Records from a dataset
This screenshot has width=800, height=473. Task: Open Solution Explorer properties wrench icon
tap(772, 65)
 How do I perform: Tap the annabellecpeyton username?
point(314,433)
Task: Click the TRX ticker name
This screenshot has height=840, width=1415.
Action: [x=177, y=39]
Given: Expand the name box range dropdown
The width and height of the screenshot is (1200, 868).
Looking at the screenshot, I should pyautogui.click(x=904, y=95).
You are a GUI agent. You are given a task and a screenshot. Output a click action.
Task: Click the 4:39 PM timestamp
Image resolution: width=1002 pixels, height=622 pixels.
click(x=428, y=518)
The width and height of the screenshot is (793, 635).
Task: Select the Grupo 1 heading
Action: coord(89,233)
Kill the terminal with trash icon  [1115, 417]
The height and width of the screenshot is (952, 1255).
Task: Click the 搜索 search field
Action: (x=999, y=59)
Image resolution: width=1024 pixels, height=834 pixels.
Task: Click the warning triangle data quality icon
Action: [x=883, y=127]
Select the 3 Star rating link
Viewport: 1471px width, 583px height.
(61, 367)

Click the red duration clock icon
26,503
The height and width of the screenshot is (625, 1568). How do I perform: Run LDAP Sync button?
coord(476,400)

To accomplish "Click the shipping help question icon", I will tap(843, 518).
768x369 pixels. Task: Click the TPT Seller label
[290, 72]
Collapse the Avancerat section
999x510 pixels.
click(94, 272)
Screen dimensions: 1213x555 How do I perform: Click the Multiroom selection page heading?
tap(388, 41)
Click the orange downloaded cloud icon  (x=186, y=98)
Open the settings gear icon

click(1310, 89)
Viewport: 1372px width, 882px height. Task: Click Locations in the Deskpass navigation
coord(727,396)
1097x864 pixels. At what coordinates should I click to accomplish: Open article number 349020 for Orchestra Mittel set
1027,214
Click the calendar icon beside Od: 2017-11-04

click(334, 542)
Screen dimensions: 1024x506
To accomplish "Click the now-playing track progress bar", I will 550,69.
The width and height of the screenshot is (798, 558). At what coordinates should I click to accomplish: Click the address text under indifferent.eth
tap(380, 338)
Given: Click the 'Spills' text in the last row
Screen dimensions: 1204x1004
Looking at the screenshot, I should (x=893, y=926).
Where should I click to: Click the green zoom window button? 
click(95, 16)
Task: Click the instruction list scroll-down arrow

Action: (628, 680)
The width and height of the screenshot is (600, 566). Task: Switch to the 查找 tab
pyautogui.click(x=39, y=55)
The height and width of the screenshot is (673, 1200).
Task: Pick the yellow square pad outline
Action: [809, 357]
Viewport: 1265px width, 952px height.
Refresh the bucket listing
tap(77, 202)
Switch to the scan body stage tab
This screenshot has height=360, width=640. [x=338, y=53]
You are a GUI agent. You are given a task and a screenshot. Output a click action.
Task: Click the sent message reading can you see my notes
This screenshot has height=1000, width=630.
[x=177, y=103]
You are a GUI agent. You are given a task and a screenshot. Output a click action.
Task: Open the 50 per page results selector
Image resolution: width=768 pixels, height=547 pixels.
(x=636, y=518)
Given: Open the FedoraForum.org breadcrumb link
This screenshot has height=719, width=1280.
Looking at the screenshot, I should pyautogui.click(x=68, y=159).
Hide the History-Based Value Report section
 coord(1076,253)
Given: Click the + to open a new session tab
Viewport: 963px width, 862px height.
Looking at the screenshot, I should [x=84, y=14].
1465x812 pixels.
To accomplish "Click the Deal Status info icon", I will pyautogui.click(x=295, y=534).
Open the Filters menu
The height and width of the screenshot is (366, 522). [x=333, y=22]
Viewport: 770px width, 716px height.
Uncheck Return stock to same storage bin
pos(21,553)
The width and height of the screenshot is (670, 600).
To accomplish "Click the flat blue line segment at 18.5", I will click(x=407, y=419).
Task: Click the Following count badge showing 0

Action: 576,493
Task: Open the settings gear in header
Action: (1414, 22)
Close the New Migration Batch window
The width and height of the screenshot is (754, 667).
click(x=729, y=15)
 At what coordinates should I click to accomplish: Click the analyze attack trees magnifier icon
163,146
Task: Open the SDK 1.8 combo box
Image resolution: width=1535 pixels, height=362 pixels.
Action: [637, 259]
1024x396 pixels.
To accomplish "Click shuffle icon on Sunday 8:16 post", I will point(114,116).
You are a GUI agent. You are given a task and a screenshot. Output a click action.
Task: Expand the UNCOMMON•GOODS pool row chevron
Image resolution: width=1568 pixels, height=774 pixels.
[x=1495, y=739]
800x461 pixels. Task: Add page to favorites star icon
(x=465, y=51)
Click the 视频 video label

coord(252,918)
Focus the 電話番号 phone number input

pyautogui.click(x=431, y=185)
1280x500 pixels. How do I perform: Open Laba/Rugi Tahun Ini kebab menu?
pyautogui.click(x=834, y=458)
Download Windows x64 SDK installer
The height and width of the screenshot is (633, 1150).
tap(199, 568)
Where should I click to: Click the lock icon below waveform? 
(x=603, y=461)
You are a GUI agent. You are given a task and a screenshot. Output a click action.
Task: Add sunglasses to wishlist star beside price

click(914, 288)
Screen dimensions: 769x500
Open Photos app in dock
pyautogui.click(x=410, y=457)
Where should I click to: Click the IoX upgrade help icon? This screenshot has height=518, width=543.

§ Task statement:
Look over the records above and filter for each line with the word "Expand".

§ Output of the task:
Given: Expand the name box range dropdown
Task: Expand the UNCOMMON•GOODS pool row chevron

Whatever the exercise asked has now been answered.